━━━ Task material
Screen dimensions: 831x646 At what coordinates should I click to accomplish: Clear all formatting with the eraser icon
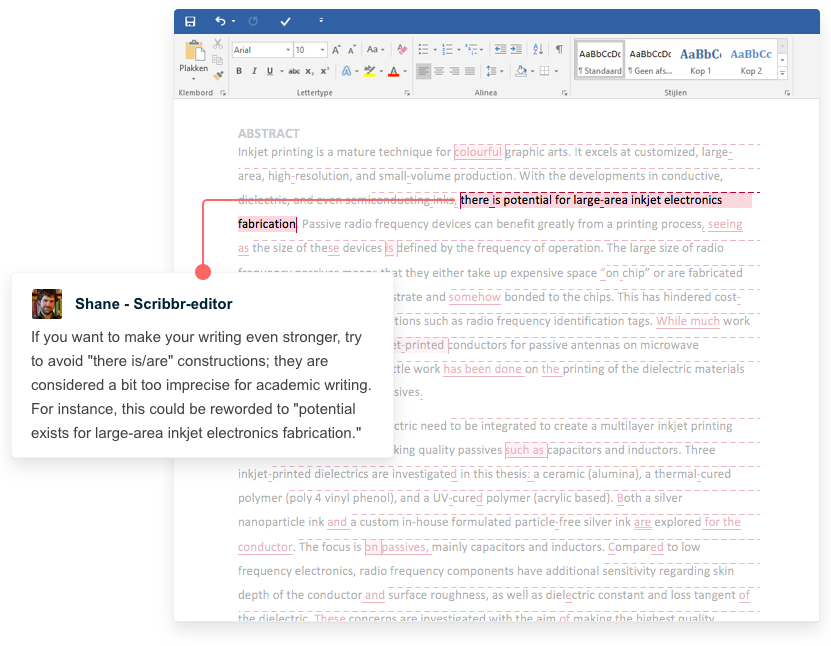(x=401, y=48)
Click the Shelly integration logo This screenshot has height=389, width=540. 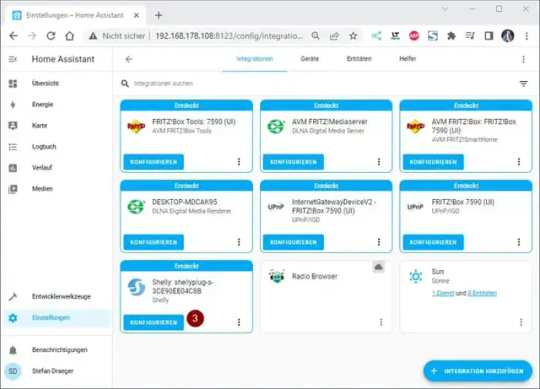(136, 287)
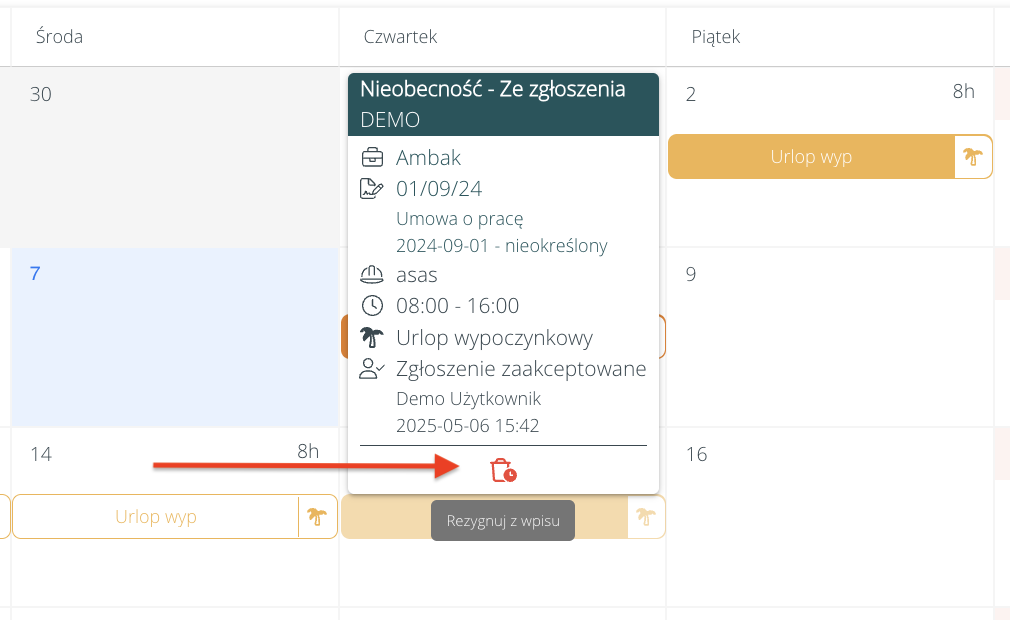Click the red trash resign-entry icon
The width and height of the screenshot is (1010, 620).
click(503, 470)
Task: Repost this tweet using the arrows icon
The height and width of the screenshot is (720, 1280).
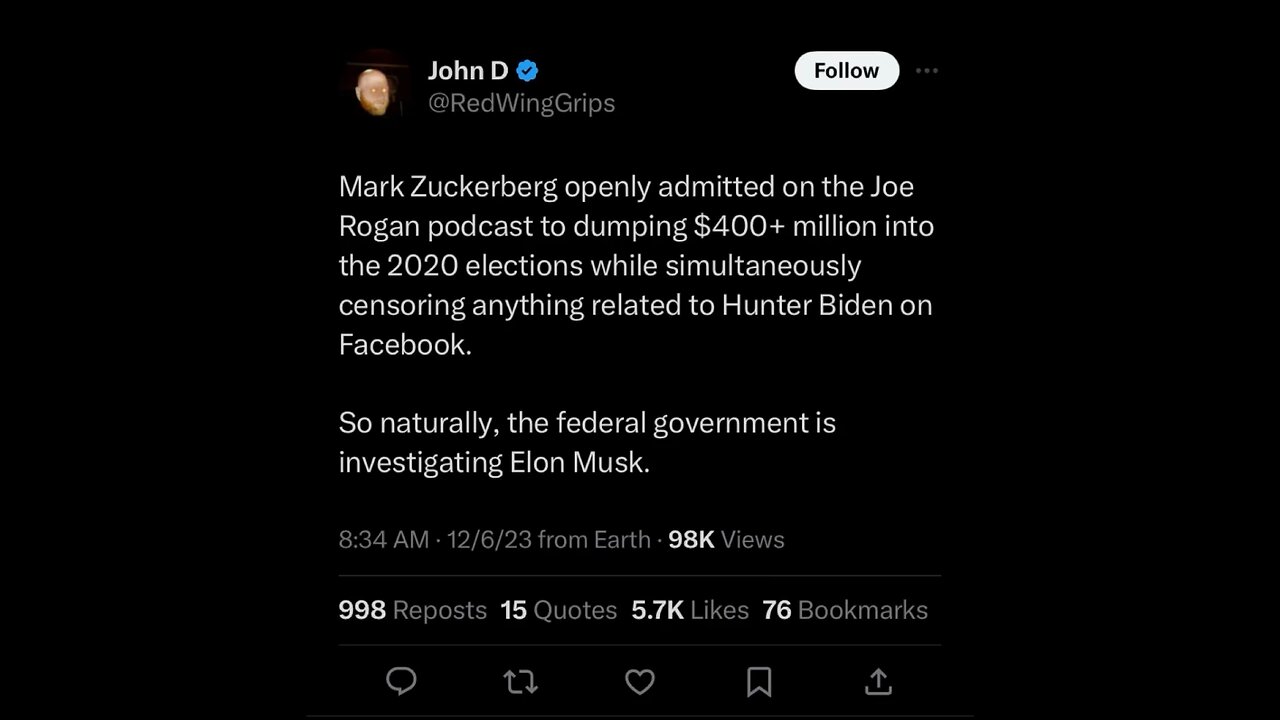Action: tap(520, 682)
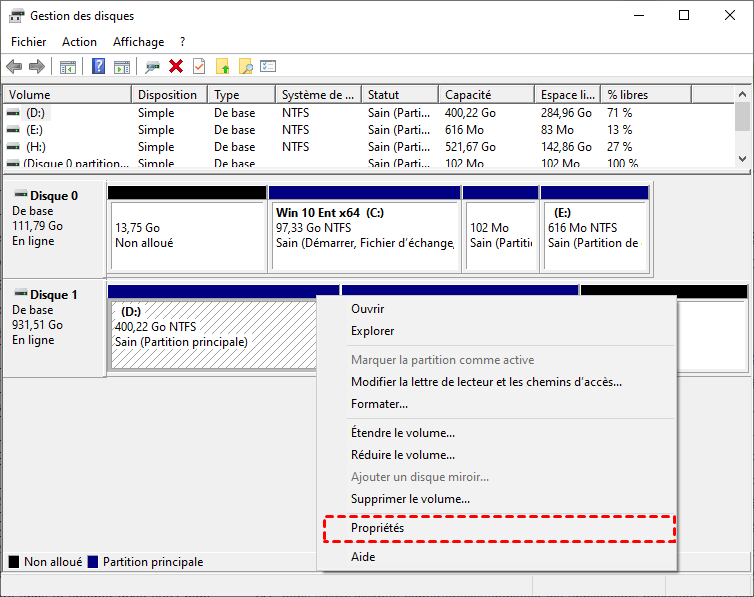754x597 pixels.
Task: Sort list by Volume column header
Action: (28, 95)
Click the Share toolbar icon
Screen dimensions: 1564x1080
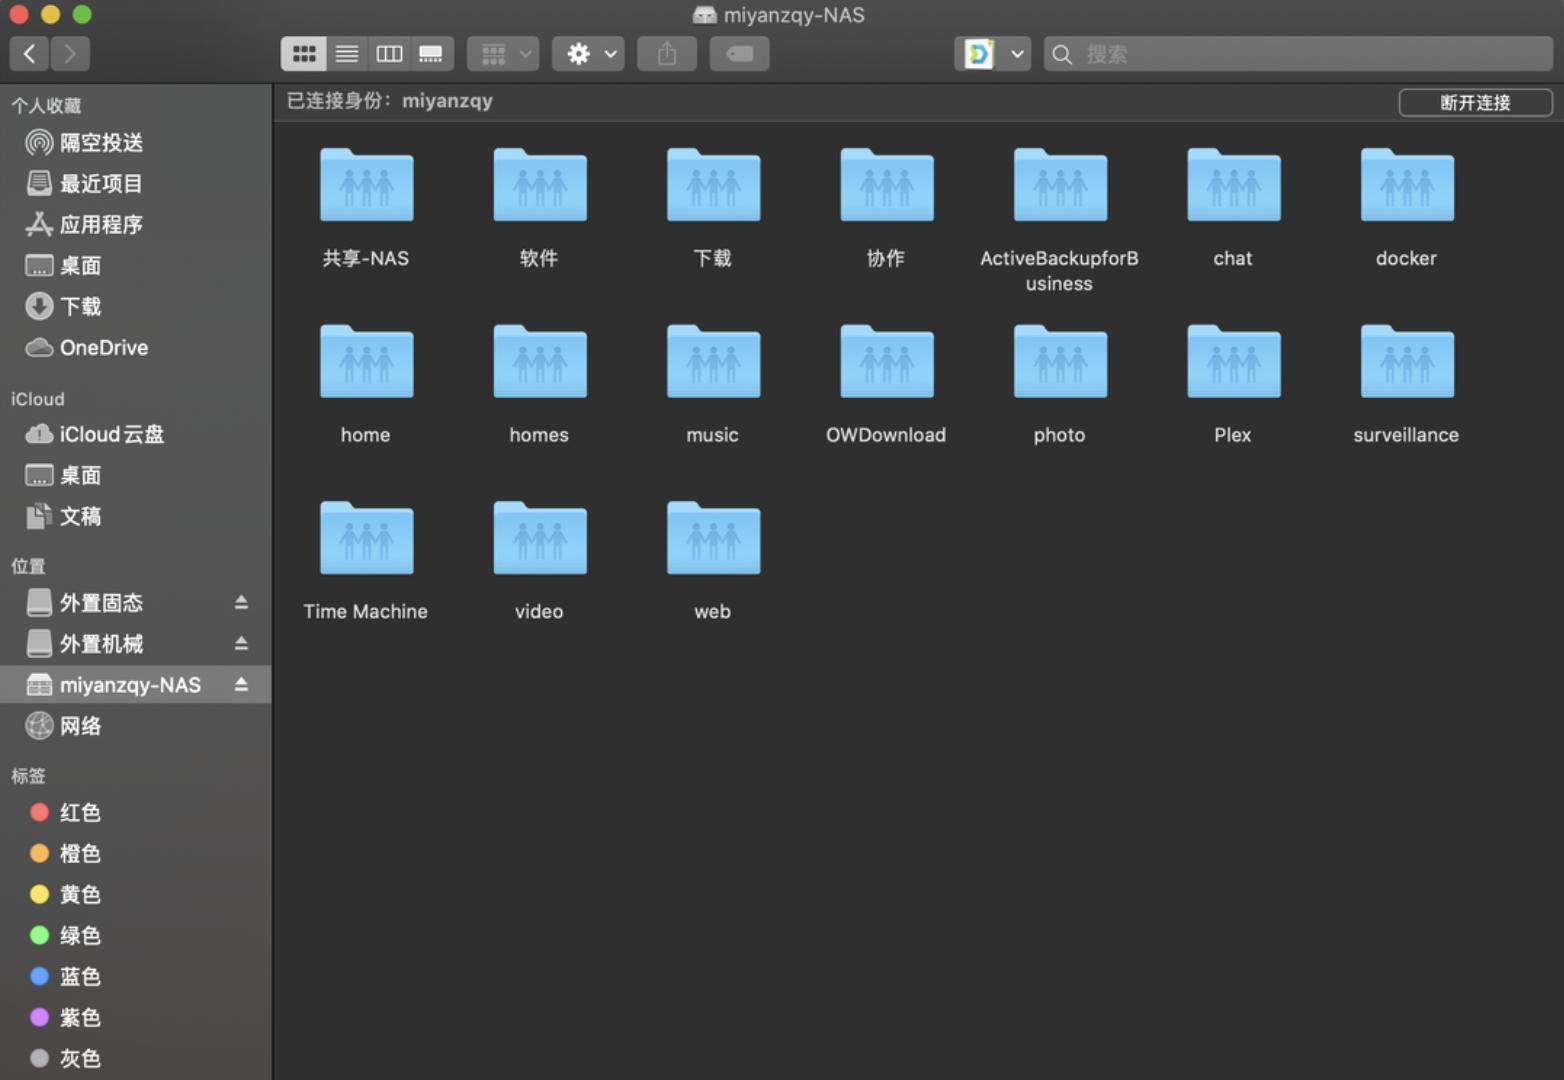pos(667,54)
━━━━━━
> **Task details**:
Output nothing but the lines from the line with "Click the Share toolbar icon" through the last line of the material above, please, word for word and without the pictures.

> **Exercise response**:
Click the Share toolbar icon
Screen dimensions: 1564x1080
pos(667,54)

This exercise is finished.